Another potential opportunity for using the protective put with
value options is in combination with Technical Analysis. Technical
Analysis is the study of charts, indicators oscillators, etc.
Charting has proven to be more than reasonably accurate in forecasting
the movements of future
value options.
Value options travel in cycles that can and do form repetitious
patterns. These patterns are predictable and detectable by the
use of any number of charts, indicators and oscillators.
Although there are many, many forms and styles of technical
analysis, they all have several similarities. The one we want
to focus on is the technical break-out. A break-out is described
as a movement of the value options where their price trades
quickly through and beyond an obvious technical resistance
or resistance point.
For a bullish breakout, this level is at the very top of its
present trading range. Once through that level, the value options
are considered to have broken out of its trading range and
will now often trade higher, and establish a new higher trading
range.
The break-out is normally a rapid, large upward movement that
usually offers an outstanding potential return if identified
properly and acted upon in a timely fashion. However, if the
break-out fails, the value options could trade back down to
the bottom of the previous trading range.

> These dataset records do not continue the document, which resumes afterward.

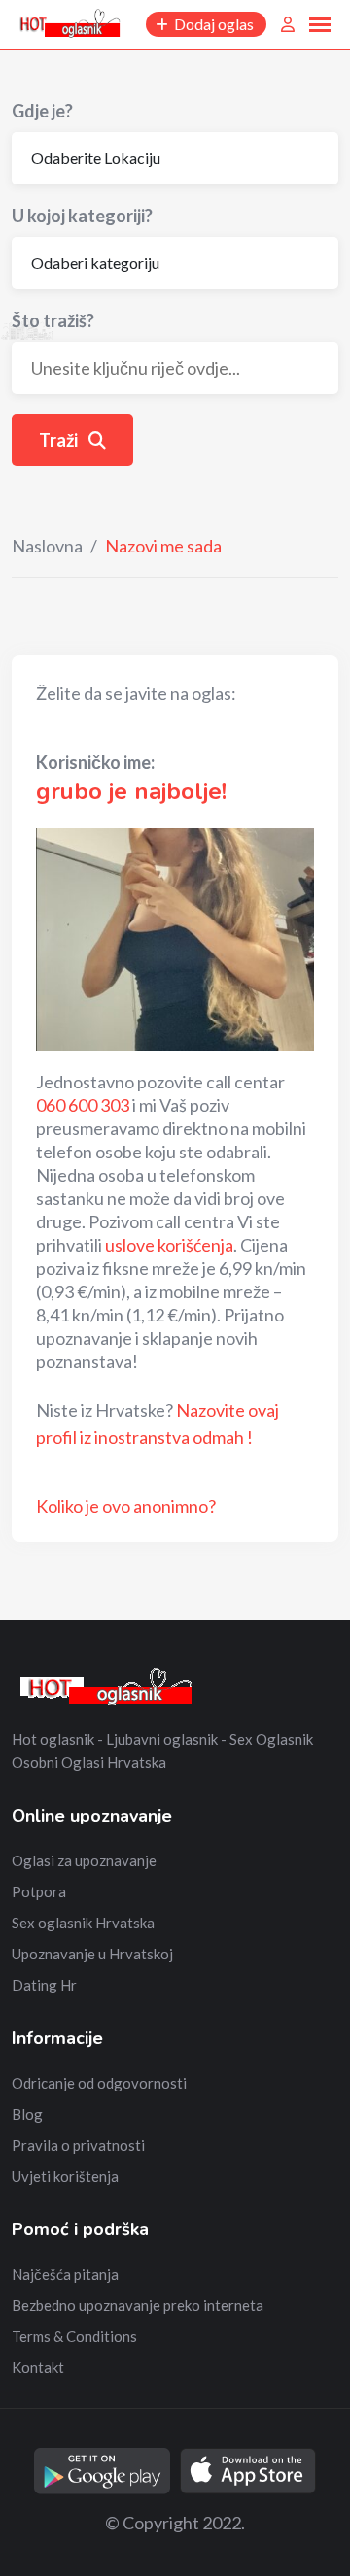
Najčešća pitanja (65, 2274)
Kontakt (38, 2367)
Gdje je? (42, 110)
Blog (27, 2114)
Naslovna (47, 545)
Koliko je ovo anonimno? (126, 1506)
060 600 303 (82, 1105)
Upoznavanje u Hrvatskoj (92, 1953)
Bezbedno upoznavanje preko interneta (137, 2305)
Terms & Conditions (74, 2336)
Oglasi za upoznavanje (84, 1860)
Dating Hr (44, 1984)
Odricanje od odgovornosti (99, 2082)
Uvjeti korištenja (65, 2176)
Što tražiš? (53, 320)
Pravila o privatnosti (78, 2145)
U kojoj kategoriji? (82, 215)
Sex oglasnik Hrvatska (83, 1922)
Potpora (39, 1891)
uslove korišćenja (169, 1244)
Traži (60, 440)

If this were to happen, you would have incurred a large loss
because you would have bought at the upper end of the previous
trading range for the value options. As you can see the break-out
scenario is an opportunity that has large potential rewards
but can on occasion, have a large downside risk.
Therefore, this is an excellent scenario for application of
the protective put strategy.
For example, XYZ is presently at the top of a trading range
with the upper end of the range being $66.00 and the bottom
end of the range being $58.00. When the chart, indicator, or
oscillator you are using identifies the break-out of the value
options (when it trades through $66.00), you would buy the value
options immediately.
The risk of the value options not following through with its
breakout is not large but it does happen. The value options
could trade back down to $58.00 which is the bottom of the trading
range. If you had bought the value options naked above $66.00,
you would realize a minimum $8.00 loss.
However, if you were to apply a protective put strategy with
the value options purchase, you can drastically limit your downside
exposure. For instance, say you were to buy the 65 strike put
for $2.00. If the value options trades up to $75.00, you would
make $9.00 if done naked but only make $7.00 if done with the
protective put.
This difference is the cost of the put. This $2.00 investment
is more than worth it should the
value options go down. If the
break-out turns out to be a false break-out and the value
options reverse and trades down, your 65 put will allow you
to sell your value options out at $65.00 minus the $2.00 you
paid for the put. This limits your loss to $3.00 instead of
a potential $8.00 loss. This is a much better risk/reward scenario.